The only difference between a decidable and recognizable language is the very last clause, which allows the machine to go into an infinite loop. This means that the halting problem can be phrased in terms of a Turing Recognizable language.

$ HALT = {<M>,x : \text{M halts on x}} $

We can clearly see that for all strings in the language, we can construct a Turing machine to either halt and accept (just run M on x), or go into an infinite loop (just run M on x again, and it will go into an infinite loop if x is not in the language).

We have now seen a few classes of languages of increasing generality, shown in the diagram below -

Classes of languages

As you would expect, the halting problem is in the set of recognizable languages but not in the set of decidable languages. Now if we define a new language, $\overline{HALT}$, which is the complement of $HALT$, it lies even outside the class of recognizable languages.

Reductions

Reductions are a way of solving a problem that you don’t know how to solve using a solution to a problem that you do know how to solve. Reductions were seen before in 6.006 and 6.046. Reductions are seen everywhere in computer science, and are especially useful while proving the NP-completeness (or incompleteness) of some problem. Similarly, you can also use them to show that some problems are decidable or undecidable.

Formally, we represent a reduction as $ A \le {}_{T} B $, where the T stands for Turing reducibility. This denotes that problem A can be reduced to problem B, where A is the problem that we want to solve, and B is the problem that we know how to solve.

We can also write this as - $A$ is decided by $M^B$, where we call B an “oracle”, because we get to assume that the Turing Machine M has access to Turing Machine B, which already knows how to solve its own problem

In a Turing reduction, we can call the oracle any number of times, even zero. We are not forced to use the oracle. This is not the case for all kinds of reductions, for example in case of mapping reductions, you must call the oracle exactly once, and you must output the result of the oracle.

Mapping reductions can be a little more helpful that Turing reductions, because a mapping reduction between two problems means that the two problems are in the same class of languages, which is not guaranteed by a Turing reduction.

For example, you can come up with a Turing reduction to reduce $HALT$ to $\overline{HALT}$, but they are in complementary classes. However, we can come up with a mapping reduction from the halting problem with no input to the halting problem that takes any general input, which means that the two problems are in the same class of languages.

Fermat’s last theorem was proved this way around 1995, when it was shown that that halting problem can be reduced to Fermat’s last theorem using a mapping reduction. In other words, if you had an oracle that solved Fermat’s last theorem, you could solve the halting problem.

Turing Degrees

A Turing degree is a set of problems that have the same difficulty. For example, the set of all decidable languages forms a Turing degree. The set of all undecidable problems also forms a Turing degree.

Turing degrees

Each Turing degree has ${\aleph}$ languages. This is because each pair of languages in a degree can be reduced to each other, and you need a Turing machine to do reduce any problem to another. And since there are only ${\aleph}$ number of Turing machines, there can be at most ${\aleph}_{0}$ number of problems in a degree.

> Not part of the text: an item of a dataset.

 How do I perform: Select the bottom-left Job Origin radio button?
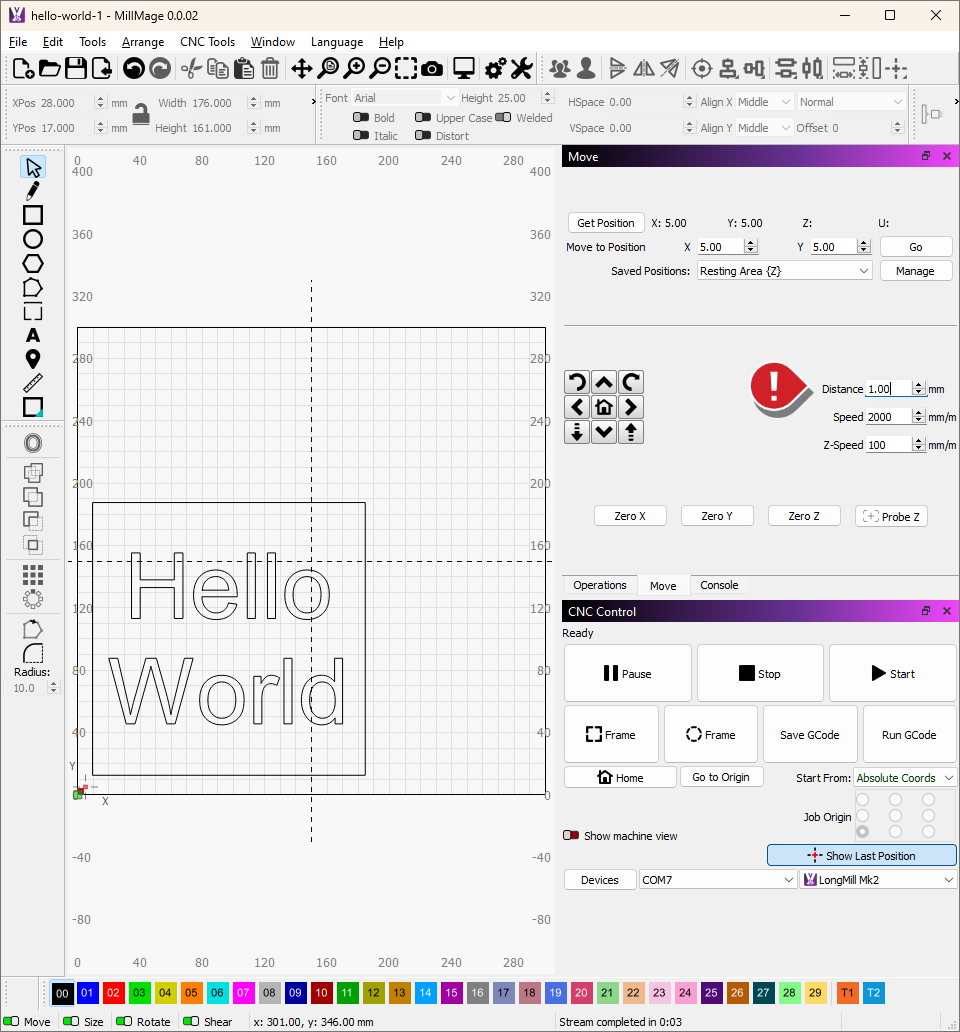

Another interesting fact is that there are problems even harder than the halting problem. To come up with a problem harder than the halting problem, consider a Turing machine that has access to an oracle that solves the halting problem. Now we ask whether this new Turing machine will halt on an empty input.

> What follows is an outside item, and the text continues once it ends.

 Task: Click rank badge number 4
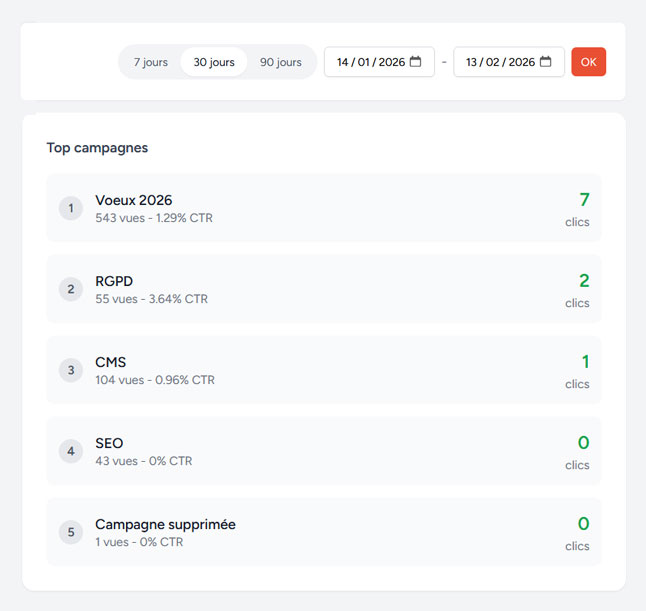[x=70, y=451]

Using the same proof that we used to prove that the halting problem was undecidable (i.e, not solvable by a Turing machine), we can prove that this new halting problem is not solvable by our augmented Turing machine that has access to a halting problem oracle. This creates a new class of languages that form another Turing degree.

You can see that this means there are an infinite number of Turing degrees, since we can always come up with a harder halting problem.